Abrasion Loss Calculation

[ \text{Abrasion Loss (g)} = W_{before} - W_{after} ]

Where:

• (W_{before}) is the mass before abrasion
• (W_{after}) is the mass after two abrasion cycles

This method standardizes abrasion resistance assessment.

Procedure Steps

• Begin with a weighed, dry concrete cube specimen.
• Place it on the specimen holder so that one smooth vertical face faces the nozzle.
• Position the nozzle tip 2.5 cm from the specimen edge, centered on half the face.
• Impinge the surface with 4000 g of graded sand propelled by compressed air.
• Move the cradle slowly between two set points throughout the test.
• Rotate the specimen 180° horizontally to provide a second abrasion impression on the same face.
• After testing, clean and reweigh the specimen to compute the mass loss.

Additional Information

• The test applies to concrete as well as stone and cement mortar surfaces.
• Results should be rounded according to IS 2-1960 guidelines.
• A lower mass loss indicates superior abrasion resistance.

Test Parameters Summary

Process Flow

flowchart LR
    A[Weighed Dry Specimen] --> B[Place on Holder]
    B --> C[Position Nozzle 2.5 cm from Edge]
    C --> D[Sand Blast with 4000 g Charge]
    D --> E[Move Cradle Slowly]
    E --> F[Rotate Specimen 180°]
    F --> D
    D --> G[Clean and Reweigh Specimen]
    G --> H[Calculate Mass Loss]

This ensures consistent abrasion resistance measurement.

Mass Loss Calculation

[ m = m_1 - m_2 ] Where:

• (m) is the mass loss in grams,
• (m_1) is the specimen mass before abrasion,
• (m_2) is the mass after abrasion (after two impressions on one surface).

Reporting

• The average abrasion loss is calculated over 12 surfaces (4 faces each on 3 cubes).
• Results are rounded to the nearest 0.01 g.
• Reported as a percentage of original mass.

Suggested Maximum Allowable Abrasion Loss

Calculation Flow Diagram

flowchart TD
    A[Initial Specimen Mass (m1)] --> B[Perform Abrasion Test]
    B --> C[Final Mass (m2)]
    C --> D[Calculate Mass Loss (m = m1 - m2)]
    D --> E[Repeat for 12 Test Surfaces]
    E --> F[Compute Average Mass Loss]
    F --> G[Convert to % Loss and Report]

Note

• Follow rounding rules as per the standard.

Abrasion Loss Computation

• Calculate average weight loss over 12 test faces (4 faces on each of 3 cubes).
• Report results to the nearest 0.01 g.
• Express abrasion loss as a percentage of the original weight: [ \text{Abrasion Loss (%) }= \frac{\text{Average Weight Loss}}{\text{Original Weight}} \times 100 ]

Tentative Maximum Abrasion Loss Values

Summary

• Test 12 surfaces (4 faces per cube × 3 cubes).
• Report abrasion loss as a percentage weight reduction.
• Use these limits for evaluating durability of concrete surfaces.

Process Flow

flowchart TD
    A[Test 3 Cubes] --> B[Measure 4 Faces Each]
    B --> C[Calculate Weight Loss per Face]
    C --> D[Average Weight Loss for 12 Faces]
    D --> E[Convert to % Abrasion Loss]
    E --> F[Compare with Maximum Allowable Limits]
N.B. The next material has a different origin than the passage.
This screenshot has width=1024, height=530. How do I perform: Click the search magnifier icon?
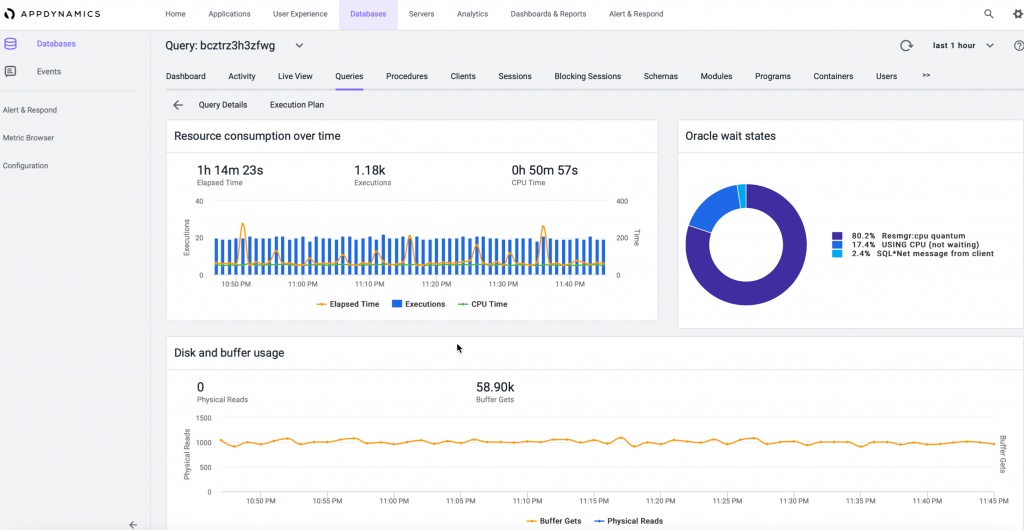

This methodology assures consistent abrasion resistance evaluation.

Abrasion Resistance Evaluation

• The method estimates abrasion resistance by measuring mass loss after abrasive sand impingement on concrete cubes (density 24-26 kN/m³).

Key Notes

• Abrasion loss is the mass difference before and after testing.
• Applicable to normal weight concrete, stone, and cement mortar surfaces.
• Simulates wear on surfaces like pavements, industrial floors, platforms, dockyards, and footpaths.

Suggested Permissible Abrasion Losses

Testing Principle

• Abrasive sand impacts the concrete cube surface.
• Measure initial mass (M₁) and final mass (M₂).
• Abrasion loss = M₁ – M₂ (grams).

Additional Information

• Values are provisional and intended for broad guidance.
• Round results per IS 2-1960.
• Helps evaluate concrete mix suitability for abrasion-prone environments.

Flow Diagram

flowchart LR
    A[Prepare Concrete Cube] --> B[Measure Initial Mass (M₁)]
    B --> C[Perform Abrasion Test]
    C --> D[Measure Final Mass (M₂)]
    D --> E[Calculate Abrasion Loss (M₁ - M₂)]
    E --> F[Compare with Recommended Limits]

This facilitates practical assessment of abrasion resistance.